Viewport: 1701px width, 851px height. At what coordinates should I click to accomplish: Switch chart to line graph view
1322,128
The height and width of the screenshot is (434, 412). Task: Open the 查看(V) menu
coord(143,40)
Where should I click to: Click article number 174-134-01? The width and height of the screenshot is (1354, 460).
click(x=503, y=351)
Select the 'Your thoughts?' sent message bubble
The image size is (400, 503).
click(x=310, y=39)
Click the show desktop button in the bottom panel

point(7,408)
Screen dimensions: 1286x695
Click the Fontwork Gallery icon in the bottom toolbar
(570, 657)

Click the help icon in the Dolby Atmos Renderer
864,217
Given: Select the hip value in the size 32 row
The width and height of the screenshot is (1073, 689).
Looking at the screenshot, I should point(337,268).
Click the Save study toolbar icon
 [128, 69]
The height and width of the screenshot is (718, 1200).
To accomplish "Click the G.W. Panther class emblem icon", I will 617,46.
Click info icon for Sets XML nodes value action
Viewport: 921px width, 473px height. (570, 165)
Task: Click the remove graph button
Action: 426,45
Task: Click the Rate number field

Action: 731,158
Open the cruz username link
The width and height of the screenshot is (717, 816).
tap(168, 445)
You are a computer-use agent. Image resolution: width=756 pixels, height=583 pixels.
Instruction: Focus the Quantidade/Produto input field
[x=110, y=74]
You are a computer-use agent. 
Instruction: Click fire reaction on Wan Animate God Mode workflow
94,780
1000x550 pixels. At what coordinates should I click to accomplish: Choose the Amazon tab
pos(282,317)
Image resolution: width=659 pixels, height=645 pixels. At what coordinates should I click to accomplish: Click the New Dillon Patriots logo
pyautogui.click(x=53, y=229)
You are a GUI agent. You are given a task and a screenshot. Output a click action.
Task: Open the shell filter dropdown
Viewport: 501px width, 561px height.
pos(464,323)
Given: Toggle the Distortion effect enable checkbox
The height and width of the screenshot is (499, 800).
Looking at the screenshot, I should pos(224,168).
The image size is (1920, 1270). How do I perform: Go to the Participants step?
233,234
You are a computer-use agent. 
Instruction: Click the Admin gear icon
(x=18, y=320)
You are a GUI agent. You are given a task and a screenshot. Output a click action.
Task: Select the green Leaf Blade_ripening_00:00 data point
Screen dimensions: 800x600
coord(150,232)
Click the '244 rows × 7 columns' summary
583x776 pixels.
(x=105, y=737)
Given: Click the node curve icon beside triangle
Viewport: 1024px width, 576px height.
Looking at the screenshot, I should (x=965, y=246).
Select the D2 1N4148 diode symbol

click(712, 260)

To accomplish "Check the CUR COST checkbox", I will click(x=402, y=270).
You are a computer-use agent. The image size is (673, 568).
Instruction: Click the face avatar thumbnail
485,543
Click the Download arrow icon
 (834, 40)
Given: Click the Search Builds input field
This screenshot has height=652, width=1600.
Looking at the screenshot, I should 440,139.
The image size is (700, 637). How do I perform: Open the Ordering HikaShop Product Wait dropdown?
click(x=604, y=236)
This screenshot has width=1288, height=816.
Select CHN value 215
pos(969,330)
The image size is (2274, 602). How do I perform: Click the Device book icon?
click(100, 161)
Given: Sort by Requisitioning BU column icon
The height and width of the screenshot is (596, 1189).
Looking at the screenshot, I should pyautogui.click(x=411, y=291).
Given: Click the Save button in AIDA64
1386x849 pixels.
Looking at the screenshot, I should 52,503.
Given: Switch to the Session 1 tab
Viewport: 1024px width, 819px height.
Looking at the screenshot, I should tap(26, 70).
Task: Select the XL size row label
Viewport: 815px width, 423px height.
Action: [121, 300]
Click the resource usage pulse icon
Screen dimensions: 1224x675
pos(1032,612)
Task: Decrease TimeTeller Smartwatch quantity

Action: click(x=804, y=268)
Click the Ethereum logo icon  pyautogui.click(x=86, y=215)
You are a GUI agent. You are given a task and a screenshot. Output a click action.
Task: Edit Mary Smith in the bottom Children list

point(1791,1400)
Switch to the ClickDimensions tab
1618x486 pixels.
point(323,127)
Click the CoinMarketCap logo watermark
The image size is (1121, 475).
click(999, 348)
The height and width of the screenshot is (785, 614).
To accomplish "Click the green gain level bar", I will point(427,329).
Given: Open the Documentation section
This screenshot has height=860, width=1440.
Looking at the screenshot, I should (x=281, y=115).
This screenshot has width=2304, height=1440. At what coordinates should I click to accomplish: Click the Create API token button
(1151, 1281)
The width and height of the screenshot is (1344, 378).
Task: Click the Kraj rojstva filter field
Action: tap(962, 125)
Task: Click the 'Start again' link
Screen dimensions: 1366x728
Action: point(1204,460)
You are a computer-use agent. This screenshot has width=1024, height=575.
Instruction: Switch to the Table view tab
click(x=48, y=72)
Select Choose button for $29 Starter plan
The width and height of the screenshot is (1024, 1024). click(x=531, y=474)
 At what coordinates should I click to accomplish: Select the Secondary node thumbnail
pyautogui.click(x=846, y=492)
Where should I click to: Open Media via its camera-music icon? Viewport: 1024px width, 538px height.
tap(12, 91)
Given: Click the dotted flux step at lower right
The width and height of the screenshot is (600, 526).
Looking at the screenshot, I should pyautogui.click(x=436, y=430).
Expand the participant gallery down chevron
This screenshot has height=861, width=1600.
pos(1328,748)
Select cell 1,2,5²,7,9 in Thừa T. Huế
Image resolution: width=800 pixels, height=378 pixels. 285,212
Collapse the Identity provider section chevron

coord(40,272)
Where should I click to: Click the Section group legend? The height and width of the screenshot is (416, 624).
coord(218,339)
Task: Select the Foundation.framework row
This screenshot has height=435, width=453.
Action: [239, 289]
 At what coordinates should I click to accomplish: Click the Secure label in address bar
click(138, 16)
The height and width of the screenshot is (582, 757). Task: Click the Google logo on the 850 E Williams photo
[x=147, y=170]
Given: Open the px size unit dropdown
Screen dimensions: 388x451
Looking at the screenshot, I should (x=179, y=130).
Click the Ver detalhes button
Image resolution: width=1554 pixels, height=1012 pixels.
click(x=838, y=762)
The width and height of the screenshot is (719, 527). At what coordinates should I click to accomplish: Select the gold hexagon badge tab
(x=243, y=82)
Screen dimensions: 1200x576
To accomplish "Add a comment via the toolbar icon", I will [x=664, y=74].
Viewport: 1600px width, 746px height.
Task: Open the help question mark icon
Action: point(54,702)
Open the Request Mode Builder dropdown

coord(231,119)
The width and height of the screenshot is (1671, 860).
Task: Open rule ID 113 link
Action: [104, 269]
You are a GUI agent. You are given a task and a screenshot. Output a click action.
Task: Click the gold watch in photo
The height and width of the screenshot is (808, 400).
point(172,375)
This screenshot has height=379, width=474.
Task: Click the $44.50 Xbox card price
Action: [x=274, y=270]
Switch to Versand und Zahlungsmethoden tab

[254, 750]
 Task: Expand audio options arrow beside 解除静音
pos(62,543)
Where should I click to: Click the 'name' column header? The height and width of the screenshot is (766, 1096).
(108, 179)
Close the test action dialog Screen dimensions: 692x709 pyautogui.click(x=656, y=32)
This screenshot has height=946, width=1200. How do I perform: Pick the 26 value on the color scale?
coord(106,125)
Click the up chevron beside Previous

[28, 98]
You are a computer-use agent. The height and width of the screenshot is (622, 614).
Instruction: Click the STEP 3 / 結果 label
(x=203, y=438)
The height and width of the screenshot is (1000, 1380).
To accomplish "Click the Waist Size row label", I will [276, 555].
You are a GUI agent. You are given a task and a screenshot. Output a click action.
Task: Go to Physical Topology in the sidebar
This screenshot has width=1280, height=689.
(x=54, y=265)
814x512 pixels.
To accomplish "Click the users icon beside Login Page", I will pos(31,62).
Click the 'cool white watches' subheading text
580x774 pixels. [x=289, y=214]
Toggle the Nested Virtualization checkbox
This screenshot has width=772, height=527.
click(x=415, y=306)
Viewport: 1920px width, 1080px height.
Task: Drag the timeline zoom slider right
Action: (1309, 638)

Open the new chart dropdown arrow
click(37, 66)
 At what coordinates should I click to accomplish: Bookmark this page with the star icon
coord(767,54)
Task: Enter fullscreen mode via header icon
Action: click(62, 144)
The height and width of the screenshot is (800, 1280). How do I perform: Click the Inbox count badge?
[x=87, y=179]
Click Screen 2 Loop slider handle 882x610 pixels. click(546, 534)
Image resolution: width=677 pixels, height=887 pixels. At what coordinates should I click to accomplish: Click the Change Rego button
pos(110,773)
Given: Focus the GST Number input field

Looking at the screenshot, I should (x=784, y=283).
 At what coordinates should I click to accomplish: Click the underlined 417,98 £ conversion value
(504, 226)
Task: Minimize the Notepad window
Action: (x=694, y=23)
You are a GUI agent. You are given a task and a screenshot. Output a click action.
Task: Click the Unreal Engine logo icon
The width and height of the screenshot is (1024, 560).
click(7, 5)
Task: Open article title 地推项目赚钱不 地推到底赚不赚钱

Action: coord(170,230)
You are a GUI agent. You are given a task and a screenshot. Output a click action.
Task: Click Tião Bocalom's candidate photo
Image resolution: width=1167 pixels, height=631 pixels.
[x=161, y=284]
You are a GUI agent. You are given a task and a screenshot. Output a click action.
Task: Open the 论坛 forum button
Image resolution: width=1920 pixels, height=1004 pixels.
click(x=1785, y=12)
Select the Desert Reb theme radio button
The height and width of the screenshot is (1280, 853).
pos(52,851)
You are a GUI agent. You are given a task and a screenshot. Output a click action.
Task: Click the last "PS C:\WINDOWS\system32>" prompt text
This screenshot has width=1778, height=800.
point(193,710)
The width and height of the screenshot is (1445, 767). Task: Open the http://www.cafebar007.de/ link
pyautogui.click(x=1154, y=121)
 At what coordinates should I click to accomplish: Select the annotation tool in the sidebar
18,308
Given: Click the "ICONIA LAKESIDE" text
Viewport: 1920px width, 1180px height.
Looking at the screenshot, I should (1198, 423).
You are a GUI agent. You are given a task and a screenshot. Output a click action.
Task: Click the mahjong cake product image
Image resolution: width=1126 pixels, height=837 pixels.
········
| WHAT YOU NEED TO DO |
If a line in the records contains "checkbox", report it.

| ANSWER SPACE |
Given: Toggle the Distortion effect enable checkbox
To accomplish "Check the CUR COST checkbox", I will click(x=402, y=270).
Toggle the Nested Virtualization checkbox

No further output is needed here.